Here's a "small" fix to this flaw.

First, `Δt/t`

is not a property of *scheduling*. It's a property of *partitioning* of the whole work into chunks. It's therefore meaningless to say that "this schedule has better Δt/t than that schedule". However, this doesn't affect validity of your further reasoning.

It's true that, according to the metric, the first partitioning you describe should be "*better*" than the second. However, what does "better" mean? I didn't explain this in my post, while I should. A partitioning is "better" than the other if the maximum response time of all possible "sane" schedules is less that that of the other.

(A "*sane*" schedule is the one that doesn't make a processor stall in presence of tasks that haven't yet been started on any other processor.)

I.e. we can just implement a quick-and-dirty first-come-first-served algorithm for this NP-hard problem (and it's OK, since this component is not mission-critical). This metrics will make us assured that when we hit a "bad" case, it will be better when the partitioning is "better".

Moreover, the reason is not just in NP-hardness. In the problem we tried to solve the tasks:

- actually had some dependencies between them (not much, though);
- had unknown lengths; any task could just unpredictably terminate. However, the lengths had a common bound: "no task could be longer than
`Δt`

".

I think that `Δt/t`

provides quite a good, *practical* assessment of badness, and, most importantly, it guides us to making a better partitioning. The post was mainly about practice than about theoretical issues, actually. However, I failed to demonstrate the connection between these formulæ and practice, let alone to follow my own earlier advice to refrain from using home-made quick-and-dirty heuristics for NP-hard problems...

Thank you for the term "latency" (and the title of the article sounds like a harsh reminder :-D).

There seems to be a subtle flaw in your argument. I'm not sure if it affects your conclusion.

Let's call the last subtask to execute L.

Concrete example: Starting from the "old schedule" in the last image, make a "new schedule" by moving the short subtask to the left of L to the top processor, leaving a gap behind, and then slide L left into that gap. Let's also assume that new schedule makes L take a few percent

longertime to execute.The result is a new schedule that has slightly better response time, than the original schedule.

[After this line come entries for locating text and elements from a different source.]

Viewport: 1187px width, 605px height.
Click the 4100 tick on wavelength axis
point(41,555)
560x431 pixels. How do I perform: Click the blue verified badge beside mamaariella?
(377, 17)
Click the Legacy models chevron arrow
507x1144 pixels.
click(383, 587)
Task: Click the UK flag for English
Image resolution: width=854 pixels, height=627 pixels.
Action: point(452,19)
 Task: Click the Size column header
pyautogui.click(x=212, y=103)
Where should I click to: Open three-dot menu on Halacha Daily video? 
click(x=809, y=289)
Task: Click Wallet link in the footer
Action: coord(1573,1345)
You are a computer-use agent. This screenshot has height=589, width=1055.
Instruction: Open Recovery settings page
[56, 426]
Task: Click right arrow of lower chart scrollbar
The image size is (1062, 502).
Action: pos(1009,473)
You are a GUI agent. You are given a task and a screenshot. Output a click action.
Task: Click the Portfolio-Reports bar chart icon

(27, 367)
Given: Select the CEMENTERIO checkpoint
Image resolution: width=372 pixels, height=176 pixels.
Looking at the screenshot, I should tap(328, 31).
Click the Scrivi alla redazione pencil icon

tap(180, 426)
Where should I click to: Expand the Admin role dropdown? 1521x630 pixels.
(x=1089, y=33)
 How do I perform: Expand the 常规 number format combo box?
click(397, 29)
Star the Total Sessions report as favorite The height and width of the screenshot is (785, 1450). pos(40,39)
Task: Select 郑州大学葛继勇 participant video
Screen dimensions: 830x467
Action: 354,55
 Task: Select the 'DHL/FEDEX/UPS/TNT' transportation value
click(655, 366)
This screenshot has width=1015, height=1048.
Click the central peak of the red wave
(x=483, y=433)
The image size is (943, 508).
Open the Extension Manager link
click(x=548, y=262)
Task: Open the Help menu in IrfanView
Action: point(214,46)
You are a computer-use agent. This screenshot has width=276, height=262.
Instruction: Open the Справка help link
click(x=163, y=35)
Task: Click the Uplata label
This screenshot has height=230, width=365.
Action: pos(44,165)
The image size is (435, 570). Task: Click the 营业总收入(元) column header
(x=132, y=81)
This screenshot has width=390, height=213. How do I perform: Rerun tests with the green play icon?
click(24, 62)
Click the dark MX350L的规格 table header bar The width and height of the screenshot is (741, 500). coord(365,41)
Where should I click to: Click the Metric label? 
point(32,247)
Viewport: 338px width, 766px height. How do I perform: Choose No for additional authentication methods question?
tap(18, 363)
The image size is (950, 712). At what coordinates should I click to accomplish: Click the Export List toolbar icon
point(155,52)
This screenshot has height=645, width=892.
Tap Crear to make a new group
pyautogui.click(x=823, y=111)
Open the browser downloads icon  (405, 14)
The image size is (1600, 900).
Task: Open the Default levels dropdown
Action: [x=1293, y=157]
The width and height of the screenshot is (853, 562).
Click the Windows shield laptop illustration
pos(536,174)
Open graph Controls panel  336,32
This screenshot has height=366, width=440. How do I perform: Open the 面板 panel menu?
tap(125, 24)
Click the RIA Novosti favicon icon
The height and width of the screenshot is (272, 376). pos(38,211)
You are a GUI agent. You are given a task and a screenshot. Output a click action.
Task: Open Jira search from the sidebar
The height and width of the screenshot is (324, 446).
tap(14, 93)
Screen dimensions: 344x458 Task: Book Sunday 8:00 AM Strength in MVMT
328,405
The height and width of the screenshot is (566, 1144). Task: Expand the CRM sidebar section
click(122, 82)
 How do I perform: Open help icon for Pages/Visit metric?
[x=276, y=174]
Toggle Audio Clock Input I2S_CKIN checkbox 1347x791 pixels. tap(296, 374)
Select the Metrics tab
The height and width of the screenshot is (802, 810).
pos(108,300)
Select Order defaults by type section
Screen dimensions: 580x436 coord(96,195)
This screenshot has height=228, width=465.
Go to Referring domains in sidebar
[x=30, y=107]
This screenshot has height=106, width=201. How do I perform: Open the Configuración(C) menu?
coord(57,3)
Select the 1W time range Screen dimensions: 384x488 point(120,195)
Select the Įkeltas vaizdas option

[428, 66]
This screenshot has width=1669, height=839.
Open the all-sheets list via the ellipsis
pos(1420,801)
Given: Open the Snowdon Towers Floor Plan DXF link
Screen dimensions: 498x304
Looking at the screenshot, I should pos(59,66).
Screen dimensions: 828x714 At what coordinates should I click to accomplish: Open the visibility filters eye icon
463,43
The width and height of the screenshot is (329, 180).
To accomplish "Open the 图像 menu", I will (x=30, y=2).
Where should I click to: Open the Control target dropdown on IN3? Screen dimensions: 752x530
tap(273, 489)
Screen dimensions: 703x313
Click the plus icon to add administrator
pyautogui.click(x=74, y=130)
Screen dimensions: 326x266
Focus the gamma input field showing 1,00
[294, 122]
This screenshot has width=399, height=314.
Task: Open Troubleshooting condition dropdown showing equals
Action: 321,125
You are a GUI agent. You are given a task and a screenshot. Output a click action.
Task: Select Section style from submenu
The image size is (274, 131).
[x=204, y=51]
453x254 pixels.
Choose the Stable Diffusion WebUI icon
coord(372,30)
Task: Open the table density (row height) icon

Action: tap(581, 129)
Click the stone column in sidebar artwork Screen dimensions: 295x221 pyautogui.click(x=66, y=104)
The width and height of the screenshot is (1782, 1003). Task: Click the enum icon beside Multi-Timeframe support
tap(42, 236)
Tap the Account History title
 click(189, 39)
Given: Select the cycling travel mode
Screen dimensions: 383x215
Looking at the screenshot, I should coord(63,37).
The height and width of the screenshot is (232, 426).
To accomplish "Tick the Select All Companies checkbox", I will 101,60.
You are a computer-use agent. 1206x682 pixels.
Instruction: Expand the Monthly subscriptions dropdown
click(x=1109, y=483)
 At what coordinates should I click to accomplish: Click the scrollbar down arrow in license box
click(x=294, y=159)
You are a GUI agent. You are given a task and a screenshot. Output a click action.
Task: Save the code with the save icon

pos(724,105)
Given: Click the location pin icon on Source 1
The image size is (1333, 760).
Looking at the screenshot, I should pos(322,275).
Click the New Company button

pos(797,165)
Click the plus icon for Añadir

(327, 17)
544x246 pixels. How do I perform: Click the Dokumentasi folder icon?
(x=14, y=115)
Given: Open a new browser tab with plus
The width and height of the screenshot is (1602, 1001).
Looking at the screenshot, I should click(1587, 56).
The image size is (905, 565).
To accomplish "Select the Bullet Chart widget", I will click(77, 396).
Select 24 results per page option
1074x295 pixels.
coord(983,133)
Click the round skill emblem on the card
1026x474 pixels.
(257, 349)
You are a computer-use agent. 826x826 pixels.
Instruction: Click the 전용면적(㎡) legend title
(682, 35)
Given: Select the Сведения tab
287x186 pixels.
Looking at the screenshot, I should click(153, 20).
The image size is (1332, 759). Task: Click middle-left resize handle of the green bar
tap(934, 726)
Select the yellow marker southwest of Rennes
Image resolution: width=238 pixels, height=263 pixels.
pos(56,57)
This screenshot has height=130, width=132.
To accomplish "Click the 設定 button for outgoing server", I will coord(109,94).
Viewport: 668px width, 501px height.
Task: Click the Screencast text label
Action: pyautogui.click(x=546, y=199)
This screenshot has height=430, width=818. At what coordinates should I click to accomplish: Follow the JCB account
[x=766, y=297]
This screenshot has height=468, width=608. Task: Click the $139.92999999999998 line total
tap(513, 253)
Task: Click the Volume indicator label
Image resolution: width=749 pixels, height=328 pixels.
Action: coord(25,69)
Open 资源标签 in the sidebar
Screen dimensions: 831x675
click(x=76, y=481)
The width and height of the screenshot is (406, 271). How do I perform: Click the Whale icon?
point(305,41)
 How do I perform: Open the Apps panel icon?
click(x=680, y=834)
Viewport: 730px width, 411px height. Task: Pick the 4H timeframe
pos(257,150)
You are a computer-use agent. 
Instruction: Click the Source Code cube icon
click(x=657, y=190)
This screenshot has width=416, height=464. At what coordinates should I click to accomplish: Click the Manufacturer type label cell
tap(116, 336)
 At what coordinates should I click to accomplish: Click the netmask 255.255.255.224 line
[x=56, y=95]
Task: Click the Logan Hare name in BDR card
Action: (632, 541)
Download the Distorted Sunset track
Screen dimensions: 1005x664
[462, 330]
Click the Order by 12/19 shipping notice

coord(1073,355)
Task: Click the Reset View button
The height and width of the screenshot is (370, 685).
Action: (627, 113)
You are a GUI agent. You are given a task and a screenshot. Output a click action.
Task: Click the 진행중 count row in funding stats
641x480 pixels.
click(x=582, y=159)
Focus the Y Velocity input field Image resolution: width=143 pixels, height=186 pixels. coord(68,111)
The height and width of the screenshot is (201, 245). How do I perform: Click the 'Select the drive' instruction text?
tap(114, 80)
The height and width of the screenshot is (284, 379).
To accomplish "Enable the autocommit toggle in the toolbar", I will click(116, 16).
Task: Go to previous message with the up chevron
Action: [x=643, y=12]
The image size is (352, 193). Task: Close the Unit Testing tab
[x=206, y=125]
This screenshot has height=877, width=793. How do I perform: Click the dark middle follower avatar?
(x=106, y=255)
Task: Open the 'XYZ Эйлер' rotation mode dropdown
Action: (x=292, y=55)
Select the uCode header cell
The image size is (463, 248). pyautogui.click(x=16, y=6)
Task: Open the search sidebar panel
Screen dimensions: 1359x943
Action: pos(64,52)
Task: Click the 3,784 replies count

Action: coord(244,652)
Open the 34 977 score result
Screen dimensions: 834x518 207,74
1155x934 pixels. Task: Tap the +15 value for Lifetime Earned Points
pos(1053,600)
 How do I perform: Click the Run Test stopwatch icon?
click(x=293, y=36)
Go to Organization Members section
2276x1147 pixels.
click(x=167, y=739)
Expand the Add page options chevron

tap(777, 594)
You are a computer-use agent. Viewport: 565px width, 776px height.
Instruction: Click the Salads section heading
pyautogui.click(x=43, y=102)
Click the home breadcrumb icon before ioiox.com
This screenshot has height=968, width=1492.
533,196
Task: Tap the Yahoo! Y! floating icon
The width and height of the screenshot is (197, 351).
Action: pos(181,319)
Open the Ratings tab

However, the "badness" approximation deltaT/T seems to indicate that this new schedule is worse than the original schedule.

And so picking the one of these two schedules that minimizes deltaT/T makes response time worse.

Generalize: Certainly chopping subtasks up into smaller subtasks -- as long as each task still does enough work that the per-subtask overhead is insignificant -- doesn't

hurtresponse time. But if you don't change what gets assigned to the critical processor -- the processor that executes the L task -- then it is not possible to improve the response time, no matter how tiny you chop up the subtasks on the other N-1 processors.Good Tetris players know some good heuristic solutions to this problem.